───── Data listing

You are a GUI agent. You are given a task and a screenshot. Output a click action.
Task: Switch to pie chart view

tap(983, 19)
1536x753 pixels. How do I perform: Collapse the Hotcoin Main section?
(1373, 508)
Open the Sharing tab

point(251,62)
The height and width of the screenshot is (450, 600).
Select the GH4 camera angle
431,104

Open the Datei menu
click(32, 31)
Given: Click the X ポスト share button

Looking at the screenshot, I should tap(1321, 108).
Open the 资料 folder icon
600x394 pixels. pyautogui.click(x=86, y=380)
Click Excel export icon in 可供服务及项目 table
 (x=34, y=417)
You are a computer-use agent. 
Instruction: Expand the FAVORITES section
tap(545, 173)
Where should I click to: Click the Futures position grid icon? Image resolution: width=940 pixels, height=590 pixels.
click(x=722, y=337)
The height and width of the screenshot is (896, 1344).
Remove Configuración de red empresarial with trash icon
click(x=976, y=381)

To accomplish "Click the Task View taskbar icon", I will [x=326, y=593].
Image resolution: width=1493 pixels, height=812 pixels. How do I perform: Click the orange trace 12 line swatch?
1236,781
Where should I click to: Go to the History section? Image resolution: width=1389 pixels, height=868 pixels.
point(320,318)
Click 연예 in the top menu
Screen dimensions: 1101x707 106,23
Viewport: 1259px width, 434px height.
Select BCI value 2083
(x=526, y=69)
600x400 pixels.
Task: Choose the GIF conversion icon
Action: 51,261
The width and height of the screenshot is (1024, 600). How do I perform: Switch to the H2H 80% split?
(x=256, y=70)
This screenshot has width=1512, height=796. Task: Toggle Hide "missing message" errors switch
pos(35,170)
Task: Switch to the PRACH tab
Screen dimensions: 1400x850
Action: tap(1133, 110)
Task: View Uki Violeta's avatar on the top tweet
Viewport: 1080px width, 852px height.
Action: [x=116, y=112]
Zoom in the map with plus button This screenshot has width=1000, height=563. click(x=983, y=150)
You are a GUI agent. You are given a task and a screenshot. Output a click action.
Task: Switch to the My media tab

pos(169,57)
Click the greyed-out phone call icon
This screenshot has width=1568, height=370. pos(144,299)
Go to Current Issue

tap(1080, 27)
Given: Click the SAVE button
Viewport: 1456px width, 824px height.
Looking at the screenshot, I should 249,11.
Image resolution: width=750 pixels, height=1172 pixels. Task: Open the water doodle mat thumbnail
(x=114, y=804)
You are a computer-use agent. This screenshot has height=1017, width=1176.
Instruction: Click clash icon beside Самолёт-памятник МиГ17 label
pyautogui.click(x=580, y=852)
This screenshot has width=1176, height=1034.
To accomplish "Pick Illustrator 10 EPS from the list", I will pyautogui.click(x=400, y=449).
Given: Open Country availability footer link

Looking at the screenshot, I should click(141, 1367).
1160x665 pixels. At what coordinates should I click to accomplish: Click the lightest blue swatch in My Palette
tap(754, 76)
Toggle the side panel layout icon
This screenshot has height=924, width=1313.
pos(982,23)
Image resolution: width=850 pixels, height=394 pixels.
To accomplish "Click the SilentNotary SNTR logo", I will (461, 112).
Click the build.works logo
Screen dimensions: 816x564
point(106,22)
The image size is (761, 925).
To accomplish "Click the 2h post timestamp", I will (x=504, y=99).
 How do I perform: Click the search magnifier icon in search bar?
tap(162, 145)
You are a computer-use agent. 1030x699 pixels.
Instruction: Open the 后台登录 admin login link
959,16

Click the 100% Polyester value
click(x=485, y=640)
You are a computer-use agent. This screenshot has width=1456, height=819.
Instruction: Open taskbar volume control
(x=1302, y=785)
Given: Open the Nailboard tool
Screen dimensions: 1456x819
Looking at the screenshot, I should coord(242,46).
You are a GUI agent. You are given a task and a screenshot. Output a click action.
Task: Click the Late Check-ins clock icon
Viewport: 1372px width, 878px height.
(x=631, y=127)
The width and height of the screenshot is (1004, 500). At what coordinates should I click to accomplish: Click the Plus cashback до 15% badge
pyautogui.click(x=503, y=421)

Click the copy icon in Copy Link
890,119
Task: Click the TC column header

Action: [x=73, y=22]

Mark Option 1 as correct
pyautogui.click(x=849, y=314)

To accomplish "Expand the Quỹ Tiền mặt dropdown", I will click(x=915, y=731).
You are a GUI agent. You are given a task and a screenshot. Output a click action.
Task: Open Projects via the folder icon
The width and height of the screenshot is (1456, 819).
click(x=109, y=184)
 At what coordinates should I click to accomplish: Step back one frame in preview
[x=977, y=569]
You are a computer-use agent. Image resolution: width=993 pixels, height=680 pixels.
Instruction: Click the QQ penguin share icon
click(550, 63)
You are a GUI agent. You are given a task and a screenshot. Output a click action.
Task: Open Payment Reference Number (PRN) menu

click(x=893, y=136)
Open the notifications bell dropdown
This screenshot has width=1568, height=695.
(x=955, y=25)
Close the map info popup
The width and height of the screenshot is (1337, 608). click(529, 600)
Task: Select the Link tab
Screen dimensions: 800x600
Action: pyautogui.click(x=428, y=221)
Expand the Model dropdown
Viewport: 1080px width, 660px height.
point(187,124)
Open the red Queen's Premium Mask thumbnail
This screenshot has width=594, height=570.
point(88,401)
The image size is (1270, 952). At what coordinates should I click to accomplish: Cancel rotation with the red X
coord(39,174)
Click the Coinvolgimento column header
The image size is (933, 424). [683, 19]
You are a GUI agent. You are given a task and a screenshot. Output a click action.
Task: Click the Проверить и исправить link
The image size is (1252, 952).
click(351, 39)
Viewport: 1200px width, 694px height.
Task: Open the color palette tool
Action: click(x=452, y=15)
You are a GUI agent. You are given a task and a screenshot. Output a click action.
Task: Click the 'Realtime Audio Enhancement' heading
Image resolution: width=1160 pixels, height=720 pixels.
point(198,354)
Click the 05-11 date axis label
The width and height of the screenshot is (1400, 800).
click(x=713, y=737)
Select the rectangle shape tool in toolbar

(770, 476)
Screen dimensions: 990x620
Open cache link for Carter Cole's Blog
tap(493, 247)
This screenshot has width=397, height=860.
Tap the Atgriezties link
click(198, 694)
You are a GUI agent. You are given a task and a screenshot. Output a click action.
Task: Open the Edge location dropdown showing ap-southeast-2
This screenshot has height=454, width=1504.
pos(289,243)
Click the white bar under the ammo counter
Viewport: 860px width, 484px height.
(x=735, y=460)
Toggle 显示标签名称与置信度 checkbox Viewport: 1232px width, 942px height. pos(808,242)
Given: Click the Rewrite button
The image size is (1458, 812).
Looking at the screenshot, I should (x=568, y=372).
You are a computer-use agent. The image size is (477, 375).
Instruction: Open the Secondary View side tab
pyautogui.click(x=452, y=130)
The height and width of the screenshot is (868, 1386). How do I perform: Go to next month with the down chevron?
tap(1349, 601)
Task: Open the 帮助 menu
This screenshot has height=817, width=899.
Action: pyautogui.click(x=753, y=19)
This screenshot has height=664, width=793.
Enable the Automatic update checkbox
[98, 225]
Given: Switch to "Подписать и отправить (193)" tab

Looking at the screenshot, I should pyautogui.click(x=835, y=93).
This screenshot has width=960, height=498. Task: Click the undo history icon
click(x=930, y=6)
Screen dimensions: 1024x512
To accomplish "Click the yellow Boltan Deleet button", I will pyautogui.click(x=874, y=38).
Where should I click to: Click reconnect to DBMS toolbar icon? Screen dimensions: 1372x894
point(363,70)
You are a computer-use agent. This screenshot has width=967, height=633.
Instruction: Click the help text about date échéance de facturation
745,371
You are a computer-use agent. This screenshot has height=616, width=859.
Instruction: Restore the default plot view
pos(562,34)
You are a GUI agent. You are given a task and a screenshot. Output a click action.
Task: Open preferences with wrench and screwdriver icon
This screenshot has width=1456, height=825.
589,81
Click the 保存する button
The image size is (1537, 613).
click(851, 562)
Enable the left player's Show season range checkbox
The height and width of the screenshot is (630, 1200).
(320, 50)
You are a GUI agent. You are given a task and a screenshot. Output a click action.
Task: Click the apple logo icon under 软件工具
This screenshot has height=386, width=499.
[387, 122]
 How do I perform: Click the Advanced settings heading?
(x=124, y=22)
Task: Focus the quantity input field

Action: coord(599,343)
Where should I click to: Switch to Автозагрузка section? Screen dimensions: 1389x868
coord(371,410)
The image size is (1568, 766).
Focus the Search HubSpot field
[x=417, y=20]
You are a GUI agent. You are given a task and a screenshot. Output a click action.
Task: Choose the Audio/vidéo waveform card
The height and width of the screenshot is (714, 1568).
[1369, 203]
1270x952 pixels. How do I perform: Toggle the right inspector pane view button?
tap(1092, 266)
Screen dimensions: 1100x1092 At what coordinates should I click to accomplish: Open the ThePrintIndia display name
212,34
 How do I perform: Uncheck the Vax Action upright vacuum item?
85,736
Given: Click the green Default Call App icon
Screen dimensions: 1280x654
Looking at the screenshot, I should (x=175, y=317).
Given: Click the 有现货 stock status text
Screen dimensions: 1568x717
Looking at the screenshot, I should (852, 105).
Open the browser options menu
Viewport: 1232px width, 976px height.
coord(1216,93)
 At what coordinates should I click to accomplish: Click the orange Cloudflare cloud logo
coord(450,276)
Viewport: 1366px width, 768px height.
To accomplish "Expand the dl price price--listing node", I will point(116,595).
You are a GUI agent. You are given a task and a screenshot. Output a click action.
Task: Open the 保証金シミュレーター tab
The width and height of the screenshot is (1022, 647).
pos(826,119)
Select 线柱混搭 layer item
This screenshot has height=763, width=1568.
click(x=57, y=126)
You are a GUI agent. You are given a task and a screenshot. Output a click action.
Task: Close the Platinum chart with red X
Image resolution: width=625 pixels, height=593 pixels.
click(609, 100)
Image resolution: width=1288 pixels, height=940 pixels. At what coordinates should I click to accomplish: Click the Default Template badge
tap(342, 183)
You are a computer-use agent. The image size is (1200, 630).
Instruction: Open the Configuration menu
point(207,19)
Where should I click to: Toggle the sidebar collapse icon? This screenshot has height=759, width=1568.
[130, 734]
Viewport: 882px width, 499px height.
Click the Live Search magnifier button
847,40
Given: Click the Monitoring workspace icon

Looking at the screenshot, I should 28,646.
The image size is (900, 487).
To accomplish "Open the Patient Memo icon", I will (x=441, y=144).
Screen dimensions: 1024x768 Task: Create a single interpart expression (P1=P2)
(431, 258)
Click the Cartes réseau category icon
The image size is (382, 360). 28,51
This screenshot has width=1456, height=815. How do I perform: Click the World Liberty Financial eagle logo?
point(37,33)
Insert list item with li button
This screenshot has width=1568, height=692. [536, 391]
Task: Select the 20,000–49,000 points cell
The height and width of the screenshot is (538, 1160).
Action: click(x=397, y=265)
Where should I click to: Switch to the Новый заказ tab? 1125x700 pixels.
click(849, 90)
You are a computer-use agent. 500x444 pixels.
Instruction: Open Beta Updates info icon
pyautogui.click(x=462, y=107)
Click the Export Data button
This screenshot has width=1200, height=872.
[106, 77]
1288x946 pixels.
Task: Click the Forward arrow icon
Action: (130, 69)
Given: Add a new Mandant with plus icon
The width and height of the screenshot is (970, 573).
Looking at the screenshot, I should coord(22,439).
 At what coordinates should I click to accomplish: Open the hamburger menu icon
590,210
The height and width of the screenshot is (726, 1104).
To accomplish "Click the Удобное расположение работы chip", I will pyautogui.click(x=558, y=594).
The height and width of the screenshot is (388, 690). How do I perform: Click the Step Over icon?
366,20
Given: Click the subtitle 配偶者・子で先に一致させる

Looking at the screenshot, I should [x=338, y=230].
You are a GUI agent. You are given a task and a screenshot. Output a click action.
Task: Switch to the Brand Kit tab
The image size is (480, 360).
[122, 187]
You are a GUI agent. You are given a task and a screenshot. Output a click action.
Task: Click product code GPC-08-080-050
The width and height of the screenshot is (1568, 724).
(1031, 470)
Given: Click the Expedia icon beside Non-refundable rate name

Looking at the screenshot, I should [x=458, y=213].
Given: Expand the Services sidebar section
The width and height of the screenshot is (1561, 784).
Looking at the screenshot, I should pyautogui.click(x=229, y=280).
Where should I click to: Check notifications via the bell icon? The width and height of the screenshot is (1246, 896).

──────────

**Task instructions**
Copy out the records word for word, beginning at the line that contains "This screenshot has width=1512, height=796." and continuing through the line that contains "(x=114, y=804)".

**The result**
This screenshot has width=1512, height=796. Task: Toggle Hide "missing message" errors switch
pos(35,170)
Task: Switch to the PRACH tab
Screen dimensions: 1400x850
Action: tap(1133, 110)
Task: View Uki Violeta's avatar on the top tweet
Viewport: 1080px width, 852px height.
Action: [x=116, y=112]
Zoom in the map with plus button This screenshot has width=1000, height=563. click(x=983, y=150)
You are a GUI agent. You are given a task and a screenshot. Output a click action.
Task: Switch to the My media tab

pos(169,57)
Click the greyed-out phone call icon
This screenshot has width=1568, height=370. pos(144,299)
Go to Current Issue

tap(1080, 27)
Given: Click the SAVE button
Viewport: 1456px width, 824px height.
Looking at the screenshot, I should 249,11.
Image resolution: width=750 pixels, height=1172 pixels. Task: Open the water doodle mat thumbnail
(x=114, y=804)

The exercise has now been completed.